LETTER FROM THE BOARD

  • (b) The Group will use a substantial part of the proceeds from the Disposal to repay its bank borrowings, thereby reducing its gearing level and freeing up gearing capacity for expanding its property business at a more rapid rate.

IMPLICATIONS OF THE TAKEOVERS CODE

Upon completion of the Disposal, Shui On Group (comprising SOCL and its subsidiaries including SOPL) will increase its shareholding in SOL from approximately 41.39% to 47.70% (based on the Minimum Purchase Price of HK$3.4088), and a general offer obligation under the Takeovers Code may arise on the part of Shui On Group as a result of the Disposal. Accordingly, a waiver application has been made by SOCL to the SFC, and a waiver has been granted by the SFC, on such general offer obligation.

IMPLICATIONS OF THE LISTING RULES

SOPL is a wholly-owned subsidiary of SOCL, the controlling shareholder of the Company. Accordingly, both SOCL and SOPL are connected persons of the Company. As one or more of the applicable percentage ratios set out in Rule 14.07 of the Listing Rules for the Disposal are over 5% but less than 25%, the Disposal constitutes a connected and discloseable transaction for the Company and is subject to the reporting, announcement and independent shareholders’ approval requirements of Chapter 14A and Chapter 14 of the Listing Rules.

Pursuant to Rule 14A.59(6) of the Listing Rules, an independent property valuation on all the properties of SOL and its subsidiaries would be required for this circular. Accordingly, a waiver application has been made by the Company to the Stock Exchange, and a waiver has been granted by the Stock Exchange, on such independent property valuation requirements under Rule 14A.59(6).

Mr. Lo Hong Sui, Vincent, the chairman of the Company and an executive Director, is also the chairman and chief executive officer of SOCL and a director of SOPL, and the chairman and chief executive officer of SOL. He is also a discretionary beneficiary of a unit trust that holds the entire interest in SOCL. Mr. Wong Yuet Leung, Frankie and Mr. Choi Yuk Keung, Lawrence, both executive Directors, are also directors of certain members of the Shui On Group, including SOCL and SOPL. In view of the aforesaid interests, they have abstained from voting on the board resolutions relating to the Agreement and the Disposal.
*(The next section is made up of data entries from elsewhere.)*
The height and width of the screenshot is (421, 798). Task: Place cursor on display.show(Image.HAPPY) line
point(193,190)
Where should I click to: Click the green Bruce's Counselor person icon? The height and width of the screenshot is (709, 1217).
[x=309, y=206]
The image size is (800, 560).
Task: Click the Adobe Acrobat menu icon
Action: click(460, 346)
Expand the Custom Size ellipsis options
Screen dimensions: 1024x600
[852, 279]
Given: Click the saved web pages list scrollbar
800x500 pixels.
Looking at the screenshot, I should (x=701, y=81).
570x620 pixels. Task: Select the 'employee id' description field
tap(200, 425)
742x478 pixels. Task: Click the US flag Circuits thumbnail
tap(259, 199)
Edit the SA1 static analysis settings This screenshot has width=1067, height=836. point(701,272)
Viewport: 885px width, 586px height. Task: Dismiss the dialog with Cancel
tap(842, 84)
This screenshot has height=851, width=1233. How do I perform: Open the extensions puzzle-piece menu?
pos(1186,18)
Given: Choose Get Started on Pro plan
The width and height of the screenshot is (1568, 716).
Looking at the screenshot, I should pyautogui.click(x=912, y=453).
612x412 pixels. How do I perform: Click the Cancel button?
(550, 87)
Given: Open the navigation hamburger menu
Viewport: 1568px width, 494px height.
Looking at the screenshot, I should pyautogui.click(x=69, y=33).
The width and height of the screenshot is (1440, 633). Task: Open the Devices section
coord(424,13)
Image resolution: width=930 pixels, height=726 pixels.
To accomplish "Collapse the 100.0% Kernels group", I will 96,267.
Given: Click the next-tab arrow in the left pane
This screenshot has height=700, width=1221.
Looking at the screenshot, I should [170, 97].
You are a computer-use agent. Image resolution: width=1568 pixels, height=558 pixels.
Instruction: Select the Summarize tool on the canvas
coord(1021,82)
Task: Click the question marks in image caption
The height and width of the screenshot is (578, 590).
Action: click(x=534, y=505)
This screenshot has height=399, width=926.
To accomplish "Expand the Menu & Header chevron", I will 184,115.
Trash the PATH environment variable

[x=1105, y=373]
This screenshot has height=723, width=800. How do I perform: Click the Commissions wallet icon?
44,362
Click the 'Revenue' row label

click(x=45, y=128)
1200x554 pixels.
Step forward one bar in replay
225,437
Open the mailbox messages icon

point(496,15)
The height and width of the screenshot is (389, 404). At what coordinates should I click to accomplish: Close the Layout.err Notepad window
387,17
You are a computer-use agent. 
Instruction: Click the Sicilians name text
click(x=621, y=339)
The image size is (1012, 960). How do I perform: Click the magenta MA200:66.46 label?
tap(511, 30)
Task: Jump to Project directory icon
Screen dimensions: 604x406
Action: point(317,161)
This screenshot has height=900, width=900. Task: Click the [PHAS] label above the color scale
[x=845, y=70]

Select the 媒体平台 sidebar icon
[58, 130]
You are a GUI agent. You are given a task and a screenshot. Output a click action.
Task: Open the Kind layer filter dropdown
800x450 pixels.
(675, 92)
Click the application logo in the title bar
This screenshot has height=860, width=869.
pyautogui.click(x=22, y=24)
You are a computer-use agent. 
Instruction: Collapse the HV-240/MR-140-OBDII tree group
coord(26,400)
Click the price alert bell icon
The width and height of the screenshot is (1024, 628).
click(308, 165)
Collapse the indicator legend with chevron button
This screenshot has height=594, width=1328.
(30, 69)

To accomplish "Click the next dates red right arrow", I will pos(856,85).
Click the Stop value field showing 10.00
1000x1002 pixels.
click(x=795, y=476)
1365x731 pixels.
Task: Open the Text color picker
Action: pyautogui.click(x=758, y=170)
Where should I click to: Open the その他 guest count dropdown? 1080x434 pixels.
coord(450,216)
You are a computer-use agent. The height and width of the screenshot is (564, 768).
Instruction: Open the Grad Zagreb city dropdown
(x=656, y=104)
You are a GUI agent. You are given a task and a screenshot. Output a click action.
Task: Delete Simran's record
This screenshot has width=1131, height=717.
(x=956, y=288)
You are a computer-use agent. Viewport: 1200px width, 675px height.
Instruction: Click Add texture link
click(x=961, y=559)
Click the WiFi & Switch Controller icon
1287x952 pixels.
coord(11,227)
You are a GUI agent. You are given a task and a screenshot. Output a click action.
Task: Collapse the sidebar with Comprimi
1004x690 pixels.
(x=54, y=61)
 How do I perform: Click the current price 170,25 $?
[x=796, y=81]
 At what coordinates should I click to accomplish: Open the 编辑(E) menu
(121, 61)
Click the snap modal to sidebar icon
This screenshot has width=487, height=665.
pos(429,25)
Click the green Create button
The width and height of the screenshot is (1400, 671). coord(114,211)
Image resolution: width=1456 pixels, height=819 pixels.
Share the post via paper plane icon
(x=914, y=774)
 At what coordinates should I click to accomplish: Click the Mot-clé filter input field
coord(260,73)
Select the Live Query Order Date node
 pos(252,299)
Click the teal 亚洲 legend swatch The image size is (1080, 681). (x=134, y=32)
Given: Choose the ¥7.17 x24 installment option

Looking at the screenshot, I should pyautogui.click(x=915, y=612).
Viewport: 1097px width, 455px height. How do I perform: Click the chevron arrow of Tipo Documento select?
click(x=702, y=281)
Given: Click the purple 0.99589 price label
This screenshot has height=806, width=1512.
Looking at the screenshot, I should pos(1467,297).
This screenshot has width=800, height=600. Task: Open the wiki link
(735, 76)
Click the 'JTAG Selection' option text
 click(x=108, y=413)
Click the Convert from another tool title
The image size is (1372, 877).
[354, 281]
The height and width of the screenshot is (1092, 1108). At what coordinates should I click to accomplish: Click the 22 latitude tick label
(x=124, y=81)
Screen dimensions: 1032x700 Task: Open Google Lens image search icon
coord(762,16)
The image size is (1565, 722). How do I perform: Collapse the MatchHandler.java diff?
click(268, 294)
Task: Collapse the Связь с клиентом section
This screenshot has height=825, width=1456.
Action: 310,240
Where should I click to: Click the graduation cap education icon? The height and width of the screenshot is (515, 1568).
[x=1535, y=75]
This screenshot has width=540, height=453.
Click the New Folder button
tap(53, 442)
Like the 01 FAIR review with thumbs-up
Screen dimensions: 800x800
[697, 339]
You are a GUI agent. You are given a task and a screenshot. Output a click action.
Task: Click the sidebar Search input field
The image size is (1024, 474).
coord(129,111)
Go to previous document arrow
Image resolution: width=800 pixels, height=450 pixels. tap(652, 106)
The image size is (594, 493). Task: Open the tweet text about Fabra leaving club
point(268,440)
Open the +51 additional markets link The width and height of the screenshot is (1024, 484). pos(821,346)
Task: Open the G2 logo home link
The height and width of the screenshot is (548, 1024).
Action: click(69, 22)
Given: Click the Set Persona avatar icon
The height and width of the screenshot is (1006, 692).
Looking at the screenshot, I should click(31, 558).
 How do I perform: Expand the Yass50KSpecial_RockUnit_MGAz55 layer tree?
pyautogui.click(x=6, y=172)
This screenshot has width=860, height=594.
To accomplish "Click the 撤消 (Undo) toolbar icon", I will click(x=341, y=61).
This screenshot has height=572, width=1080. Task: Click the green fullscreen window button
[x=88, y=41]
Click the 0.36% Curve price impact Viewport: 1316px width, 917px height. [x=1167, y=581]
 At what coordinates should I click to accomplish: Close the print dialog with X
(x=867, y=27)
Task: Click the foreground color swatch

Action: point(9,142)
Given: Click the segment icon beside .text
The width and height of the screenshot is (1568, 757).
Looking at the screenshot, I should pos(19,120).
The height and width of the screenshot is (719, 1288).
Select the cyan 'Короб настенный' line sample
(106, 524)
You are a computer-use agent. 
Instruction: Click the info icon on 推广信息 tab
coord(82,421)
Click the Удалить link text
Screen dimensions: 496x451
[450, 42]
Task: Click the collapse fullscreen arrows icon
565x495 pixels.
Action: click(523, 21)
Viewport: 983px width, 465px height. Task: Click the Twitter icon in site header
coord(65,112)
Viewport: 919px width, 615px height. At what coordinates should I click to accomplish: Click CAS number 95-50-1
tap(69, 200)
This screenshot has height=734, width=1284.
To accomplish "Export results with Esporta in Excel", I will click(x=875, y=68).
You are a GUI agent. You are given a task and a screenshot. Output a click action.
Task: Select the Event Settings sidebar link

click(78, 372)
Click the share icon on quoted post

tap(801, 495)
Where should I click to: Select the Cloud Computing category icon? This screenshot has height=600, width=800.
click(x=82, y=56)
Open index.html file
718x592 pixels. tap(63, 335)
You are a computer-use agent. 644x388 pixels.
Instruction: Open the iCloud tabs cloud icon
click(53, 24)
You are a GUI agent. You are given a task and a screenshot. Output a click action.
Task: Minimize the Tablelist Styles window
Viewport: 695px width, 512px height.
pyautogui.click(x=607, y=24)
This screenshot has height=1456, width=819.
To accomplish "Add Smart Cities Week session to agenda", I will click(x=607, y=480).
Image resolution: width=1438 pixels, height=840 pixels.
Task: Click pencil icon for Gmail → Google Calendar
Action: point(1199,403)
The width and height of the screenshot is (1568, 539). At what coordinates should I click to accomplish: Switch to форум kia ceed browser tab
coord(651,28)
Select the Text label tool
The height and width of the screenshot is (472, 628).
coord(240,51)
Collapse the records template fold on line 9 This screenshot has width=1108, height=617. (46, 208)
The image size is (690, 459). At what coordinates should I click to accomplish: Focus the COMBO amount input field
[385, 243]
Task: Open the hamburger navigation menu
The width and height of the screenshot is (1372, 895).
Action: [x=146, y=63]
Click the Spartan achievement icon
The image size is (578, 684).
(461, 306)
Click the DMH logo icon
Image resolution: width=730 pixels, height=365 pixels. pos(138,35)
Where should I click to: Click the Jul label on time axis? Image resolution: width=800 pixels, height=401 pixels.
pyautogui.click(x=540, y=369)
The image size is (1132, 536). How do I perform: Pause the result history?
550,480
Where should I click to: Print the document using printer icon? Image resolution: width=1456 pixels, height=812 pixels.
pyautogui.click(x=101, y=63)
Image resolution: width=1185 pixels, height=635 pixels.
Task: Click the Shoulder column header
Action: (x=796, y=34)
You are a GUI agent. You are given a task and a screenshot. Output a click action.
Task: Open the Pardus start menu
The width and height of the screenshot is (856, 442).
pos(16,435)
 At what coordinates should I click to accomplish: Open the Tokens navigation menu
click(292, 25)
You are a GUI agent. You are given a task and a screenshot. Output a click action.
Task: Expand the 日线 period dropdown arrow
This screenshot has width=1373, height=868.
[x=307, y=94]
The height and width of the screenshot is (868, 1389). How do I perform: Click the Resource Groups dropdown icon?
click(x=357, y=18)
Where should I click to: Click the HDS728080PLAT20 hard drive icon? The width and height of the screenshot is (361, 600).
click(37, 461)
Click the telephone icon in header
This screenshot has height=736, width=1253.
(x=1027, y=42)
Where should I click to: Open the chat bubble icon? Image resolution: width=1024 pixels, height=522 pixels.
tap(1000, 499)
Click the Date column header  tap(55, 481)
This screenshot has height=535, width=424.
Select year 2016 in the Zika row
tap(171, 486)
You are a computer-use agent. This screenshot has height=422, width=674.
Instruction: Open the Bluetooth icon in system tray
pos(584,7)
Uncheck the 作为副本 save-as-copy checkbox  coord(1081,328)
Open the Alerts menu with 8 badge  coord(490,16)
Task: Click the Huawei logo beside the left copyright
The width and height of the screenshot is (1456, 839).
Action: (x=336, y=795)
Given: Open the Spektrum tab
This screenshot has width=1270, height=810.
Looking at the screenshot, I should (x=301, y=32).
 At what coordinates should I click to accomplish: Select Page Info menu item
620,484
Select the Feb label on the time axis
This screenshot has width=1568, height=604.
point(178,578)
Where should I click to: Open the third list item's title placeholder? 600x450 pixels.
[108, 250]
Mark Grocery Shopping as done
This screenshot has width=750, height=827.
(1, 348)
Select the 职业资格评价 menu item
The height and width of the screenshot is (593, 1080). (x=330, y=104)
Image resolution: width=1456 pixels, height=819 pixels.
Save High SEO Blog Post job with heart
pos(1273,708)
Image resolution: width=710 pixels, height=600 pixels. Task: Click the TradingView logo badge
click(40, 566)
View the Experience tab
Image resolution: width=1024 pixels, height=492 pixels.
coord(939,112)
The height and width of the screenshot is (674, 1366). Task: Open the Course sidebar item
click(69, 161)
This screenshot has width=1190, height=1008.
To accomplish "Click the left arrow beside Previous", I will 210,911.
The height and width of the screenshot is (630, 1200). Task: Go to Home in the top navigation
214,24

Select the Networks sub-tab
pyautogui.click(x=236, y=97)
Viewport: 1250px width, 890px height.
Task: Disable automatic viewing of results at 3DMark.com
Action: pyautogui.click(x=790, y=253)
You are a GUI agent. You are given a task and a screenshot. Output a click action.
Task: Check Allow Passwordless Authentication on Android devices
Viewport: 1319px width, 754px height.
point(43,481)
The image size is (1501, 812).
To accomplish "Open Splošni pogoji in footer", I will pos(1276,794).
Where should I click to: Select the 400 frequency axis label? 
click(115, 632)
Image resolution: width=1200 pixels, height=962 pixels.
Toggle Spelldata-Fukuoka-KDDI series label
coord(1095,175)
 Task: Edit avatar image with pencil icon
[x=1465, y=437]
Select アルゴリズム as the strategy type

At the SGM, the Company will seek Independent Shareholders’ approval for the Agreement and the transactions contemplated thereunder. In view of the interest of SOCL and its associates in the Agreement, SOCL and its associates, which were interested in approximately 37.24% of the issued share capital of the Company at the Latest Practicable Date, will abstain from voting at the SGM in this regard. Mr. Wong Yuet Leung, Frankie and Mr. Choi Yuk Keung, Lawrence, who were interested in approximately 0.16% and 0.11% of the issued share capital of the Company respectively at the Latest Practicable Date, will also abstain from voting at the SGM. The votes to be taken at the SGM will be taken by poll, the results of which will be announced after the SGM.

— 9 —

LETTER FROM THE BOARD

SPECIAL GENERAL MEETING

A notice convening the SGM to be held at Room 103, 1st Floor, Shui On Centre, 6-8 Harbour Road, Hong Kong on Monday, 28 June 2010 at 11:00 a.m. is set out on page 39 of this circular. At the SGM, the Resolution will be proposed to approve the Agreement and the transactions contemplated thereunder.

A form of proxy for the SGM is enclosed. Whether or not you are able to attend the SGM, you are requested to complete the accompanying form of proxy in accordance with the instructions printed thereon and return the same to the head office of the Company at 34th Floor, Shui On Centre, 6-8 Harbour Road, Hong Kong as soon as possible and in any event no later than 48 hours before the time appointed for the holding of the meeting or any adjournment thereof (as the case may be). Completion and return of the form of proxy will not preclude you from attending and voting in person at the SGM and any adjournment thereof (as the case may be) if you so wish.

In accordance with Rule 13.39(4) of the Listing Rules, the chairman of the SGM will demand a poll for the Resolution to be proposed at the SGM. The results of the voting will be announced after the SGM.

RECOMMENDATION

The Directors consider that the terms of the Agreement and the Disposal are normal commercial terms, fair and reasonable and in the interests of the Shareholders as a whole. Accordingly, the Directors recommend that all the Independent Shareholders should vote in favour of the Resolution.

ADDITIONAL INFORMATION

The Independent Board Committee, comprising all the independent non-executive Directors, has been established to advise the Independent Shareholders on the terms of the Agreement and the transactions contemplated thereunder. Your attention is drawn to its letter of recommendation set out on pages 11 and 12 of this circular.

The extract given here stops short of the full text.